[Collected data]
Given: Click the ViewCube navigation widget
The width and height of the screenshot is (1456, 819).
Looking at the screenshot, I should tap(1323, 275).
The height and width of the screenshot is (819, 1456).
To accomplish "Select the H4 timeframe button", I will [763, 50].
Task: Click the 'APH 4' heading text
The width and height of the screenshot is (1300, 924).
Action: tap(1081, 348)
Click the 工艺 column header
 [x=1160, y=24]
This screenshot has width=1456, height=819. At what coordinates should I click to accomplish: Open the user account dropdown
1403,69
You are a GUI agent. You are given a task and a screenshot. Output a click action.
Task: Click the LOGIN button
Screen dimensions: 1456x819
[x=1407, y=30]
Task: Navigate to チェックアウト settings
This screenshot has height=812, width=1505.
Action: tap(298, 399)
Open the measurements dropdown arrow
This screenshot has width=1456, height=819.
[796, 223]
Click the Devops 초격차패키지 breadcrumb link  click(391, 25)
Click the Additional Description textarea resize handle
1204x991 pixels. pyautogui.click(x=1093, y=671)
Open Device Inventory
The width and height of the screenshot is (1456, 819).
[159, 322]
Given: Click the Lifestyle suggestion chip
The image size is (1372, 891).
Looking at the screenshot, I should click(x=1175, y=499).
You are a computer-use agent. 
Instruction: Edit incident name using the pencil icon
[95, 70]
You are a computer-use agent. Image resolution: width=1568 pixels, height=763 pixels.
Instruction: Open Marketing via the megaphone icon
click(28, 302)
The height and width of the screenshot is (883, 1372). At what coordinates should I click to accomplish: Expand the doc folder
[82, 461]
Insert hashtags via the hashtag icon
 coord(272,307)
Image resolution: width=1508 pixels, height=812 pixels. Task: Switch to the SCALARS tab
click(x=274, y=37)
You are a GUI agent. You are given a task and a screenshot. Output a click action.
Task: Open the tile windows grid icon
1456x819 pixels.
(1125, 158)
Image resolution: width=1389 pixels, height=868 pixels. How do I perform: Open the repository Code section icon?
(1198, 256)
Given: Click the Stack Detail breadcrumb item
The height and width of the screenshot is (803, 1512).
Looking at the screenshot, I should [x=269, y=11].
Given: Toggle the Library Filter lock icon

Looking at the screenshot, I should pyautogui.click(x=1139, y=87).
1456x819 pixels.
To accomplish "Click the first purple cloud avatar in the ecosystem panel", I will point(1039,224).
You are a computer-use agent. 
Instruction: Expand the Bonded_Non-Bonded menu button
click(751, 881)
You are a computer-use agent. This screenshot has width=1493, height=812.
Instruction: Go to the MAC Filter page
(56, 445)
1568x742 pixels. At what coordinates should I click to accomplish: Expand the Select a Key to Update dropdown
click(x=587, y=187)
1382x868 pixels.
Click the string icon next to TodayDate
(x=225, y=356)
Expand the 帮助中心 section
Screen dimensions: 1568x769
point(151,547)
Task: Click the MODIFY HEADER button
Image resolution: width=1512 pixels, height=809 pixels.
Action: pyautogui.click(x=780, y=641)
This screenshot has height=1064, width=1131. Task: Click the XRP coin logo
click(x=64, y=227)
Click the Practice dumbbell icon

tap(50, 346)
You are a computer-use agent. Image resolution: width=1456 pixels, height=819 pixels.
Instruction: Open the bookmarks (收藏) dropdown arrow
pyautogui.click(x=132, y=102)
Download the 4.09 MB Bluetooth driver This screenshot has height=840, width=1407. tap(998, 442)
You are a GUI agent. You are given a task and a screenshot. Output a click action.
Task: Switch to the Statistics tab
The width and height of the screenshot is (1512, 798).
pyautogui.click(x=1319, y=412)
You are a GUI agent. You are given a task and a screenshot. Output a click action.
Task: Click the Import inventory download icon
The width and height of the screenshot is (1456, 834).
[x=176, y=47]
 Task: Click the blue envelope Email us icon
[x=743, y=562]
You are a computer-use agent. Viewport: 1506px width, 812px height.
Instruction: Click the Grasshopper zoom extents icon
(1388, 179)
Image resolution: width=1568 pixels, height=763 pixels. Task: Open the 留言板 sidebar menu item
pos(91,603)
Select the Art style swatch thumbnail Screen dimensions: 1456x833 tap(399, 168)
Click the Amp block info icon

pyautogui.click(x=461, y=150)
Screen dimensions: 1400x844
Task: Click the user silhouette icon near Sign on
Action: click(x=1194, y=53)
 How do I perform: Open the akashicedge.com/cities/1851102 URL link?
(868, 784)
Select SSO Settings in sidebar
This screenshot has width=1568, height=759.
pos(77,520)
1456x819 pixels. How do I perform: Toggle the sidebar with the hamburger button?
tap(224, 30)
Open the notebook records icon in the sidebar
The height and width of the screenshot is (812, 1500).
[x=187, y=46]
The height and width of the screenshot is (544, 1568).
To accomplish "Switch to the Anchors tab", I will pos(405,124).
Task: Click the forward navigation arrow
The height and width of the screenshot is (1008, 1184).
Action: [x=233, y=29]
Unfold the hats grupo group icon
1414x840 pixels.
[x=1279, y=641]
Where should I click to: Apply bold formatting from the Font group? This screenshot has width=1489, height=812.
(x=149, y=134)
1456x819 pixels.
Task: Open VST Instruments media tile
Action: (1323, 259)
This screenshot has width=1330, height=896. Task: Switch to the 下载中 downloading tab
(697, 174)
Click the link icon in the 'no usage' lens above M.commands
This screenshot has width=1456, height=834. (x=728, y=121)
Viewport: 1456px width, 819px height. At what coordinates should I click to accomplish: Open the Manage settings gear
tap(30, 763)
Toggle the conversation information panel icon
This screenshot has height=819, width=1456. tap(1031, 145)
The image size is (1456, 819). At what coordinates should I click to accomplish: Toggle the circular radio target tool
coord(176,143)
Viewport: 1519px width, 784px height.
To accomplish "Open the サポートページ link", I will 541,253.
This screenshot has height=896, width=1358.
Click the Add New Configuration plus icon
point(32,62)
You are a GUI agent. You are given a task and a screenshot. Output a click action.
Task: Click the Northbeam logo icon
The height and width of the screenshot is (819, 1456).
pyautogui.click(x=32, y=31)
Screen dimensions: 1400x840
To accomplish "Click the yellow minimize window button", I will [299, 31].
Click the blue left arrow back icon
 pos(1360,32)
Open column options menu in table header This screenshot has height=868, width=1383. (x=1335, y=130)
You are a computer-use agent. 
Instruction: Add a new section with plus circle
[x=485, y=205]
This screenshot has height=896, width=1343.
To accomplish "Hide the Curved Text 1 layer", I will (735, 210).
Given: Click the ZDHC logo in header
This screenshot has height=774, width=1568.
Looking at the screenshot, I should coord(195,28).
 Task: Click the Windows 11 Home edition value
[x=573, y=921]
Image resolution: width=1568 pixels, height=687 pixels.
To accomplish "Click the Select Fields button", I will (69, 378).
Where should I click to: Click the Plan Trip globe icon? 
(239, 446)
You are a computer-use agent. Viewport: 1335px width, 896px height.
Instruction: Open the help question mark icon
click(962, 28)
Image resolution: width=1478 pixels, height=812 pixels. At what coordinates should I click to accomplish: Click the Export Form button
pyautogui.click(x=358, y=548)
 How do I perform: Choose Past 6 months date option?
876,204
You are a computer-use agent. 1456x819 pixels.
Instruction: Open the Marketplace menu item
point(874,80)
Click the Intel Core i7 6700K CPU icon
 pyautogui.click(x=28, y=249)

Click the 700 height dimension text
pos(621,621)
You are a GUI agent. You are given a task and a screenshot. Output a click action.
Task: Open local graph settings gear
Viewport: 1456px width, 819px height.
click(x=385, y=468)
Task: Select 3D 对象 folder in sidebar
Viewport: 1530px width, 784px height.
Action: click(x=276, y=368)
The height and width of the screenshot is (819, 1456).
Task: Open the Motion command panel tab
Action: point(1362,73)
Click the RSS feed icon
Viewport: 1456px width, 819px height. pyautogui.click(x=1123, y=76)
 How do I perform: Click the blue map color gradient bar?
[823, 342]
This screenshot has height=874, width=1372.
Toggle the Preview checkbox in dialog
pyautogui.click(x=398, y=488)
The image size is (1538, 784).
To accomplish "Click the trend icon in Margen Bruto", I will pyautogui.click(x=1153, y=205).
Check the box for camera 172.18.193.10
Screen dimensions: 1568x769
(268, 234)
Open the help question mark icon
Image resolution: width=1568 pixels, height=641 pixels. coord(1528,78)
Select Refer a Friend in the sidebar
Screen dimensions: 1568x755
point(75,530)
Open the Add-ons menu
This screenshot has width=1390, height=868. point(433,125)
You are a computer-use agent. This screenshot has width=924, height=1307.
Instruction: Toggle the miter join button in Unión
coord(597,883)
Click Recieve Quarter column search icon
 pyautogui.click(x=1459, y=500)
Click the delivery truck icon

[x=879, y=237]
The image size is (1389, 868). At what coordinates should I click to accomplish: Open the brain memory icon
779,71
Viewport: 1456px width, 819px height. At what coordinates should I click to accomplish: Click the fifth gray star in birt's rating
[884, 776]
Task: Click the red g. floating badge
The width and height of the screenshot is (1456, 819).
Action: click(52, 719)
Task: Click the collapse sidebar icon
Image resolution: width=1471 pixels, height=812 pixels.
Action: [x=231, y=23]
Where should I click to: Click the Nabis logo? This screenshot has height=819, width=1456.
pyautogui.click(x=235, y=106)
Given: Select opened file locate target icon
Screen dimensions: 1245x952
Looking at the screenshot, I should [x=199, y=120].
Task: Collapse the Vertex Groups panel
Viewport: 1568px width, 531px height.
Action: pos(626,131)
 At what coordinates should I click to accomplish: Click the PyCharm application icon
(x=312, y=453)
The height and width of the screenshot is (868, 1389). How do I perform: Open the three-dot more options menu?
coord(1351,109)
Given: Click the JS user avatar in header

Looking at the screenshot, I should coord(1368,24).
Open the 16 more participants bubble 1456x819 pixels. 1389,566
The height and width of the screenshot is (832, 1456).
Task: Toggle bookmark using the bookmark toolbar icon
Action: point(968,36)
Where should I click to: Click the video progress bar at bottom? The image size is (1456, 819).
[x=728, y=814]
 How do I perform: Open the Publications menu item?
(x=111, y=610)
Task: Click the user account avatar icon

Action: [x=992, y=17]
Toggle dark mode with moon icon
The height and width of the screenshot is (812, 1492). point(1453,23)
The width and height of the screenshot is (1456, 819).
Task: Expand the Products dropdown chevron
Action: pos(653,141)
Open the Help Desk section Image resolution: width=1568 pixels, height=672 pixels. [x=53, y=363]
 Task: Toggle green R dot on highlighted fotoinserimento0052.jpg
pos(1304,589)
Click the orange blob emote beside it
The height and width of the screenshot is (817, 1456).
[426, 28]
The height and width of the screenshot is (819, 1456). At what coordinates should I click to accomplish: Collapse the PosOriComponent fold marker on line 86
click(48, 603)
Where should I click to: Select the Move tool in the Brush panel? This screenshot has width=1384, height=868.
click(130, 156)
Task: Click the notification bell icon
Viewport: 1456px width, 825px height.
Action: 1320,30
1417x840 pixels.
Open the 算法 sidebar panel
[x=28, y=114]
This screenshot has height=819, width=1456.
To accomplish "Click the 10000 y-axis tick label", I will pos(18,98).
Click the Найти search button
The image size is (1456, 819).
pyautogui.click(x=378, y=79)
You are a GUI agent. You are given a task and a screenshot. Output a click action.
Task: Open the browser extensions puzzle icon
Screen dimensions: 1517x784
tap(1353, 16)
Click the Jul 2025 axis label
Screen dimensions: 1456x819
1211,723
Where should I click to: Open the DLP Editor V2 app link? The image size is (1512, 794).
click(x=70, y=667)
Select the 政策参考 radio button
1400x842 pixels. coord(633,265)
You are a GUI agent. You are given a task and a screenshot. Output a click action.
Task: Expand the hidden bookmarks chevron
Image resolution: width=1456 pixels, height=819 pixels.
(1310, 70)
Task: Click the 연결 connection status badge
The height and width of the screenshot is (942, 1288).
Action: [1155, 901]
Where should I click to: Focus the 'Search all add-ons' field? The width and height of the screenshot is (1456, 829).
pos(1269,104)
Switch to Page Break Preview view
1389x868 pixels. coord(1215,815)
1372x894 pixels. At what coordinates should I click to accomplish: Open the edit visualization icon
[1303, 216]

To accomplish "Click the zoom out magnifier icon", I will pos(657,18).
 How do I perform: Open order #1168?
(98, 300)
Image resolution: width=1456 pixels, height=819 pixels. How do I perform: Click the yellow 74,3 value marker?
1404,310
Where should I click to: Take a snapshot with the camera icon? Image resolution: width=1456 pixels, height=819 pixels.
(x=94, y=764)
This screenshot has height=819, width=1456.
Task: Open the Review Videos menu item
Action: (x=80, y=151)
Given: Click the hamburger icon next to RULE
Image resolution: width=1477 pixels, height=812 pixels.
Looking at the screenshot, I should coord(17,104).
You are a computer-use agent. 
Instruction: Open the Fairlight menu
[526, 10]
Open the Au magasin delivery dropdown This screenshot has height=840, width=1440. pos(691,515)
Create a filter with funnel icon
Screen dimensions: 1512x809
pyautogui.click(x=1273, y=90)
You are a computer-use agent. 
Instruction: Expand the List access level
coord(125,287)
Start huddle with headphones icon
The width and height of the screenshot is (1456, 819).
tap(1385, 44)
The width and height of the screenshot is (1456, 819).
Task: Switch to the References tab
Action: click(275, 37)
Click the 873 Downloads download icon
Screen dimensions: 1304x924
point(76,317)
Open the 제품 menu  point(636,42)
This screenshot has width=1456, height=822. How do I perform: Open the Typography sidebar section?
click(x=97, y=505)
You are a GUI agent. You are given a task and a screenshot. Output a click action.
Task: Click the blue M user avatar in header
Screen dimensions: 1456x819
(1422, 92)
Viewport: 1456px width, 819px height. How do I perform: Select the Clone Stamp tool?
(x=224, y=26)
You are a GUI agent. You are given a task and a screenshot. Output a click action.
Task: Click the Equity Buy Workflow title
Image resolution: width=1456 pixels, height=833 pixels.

### Problem to work on
Answer with a number only: how many lines above have the word "breadcrumb"?

### Result below
2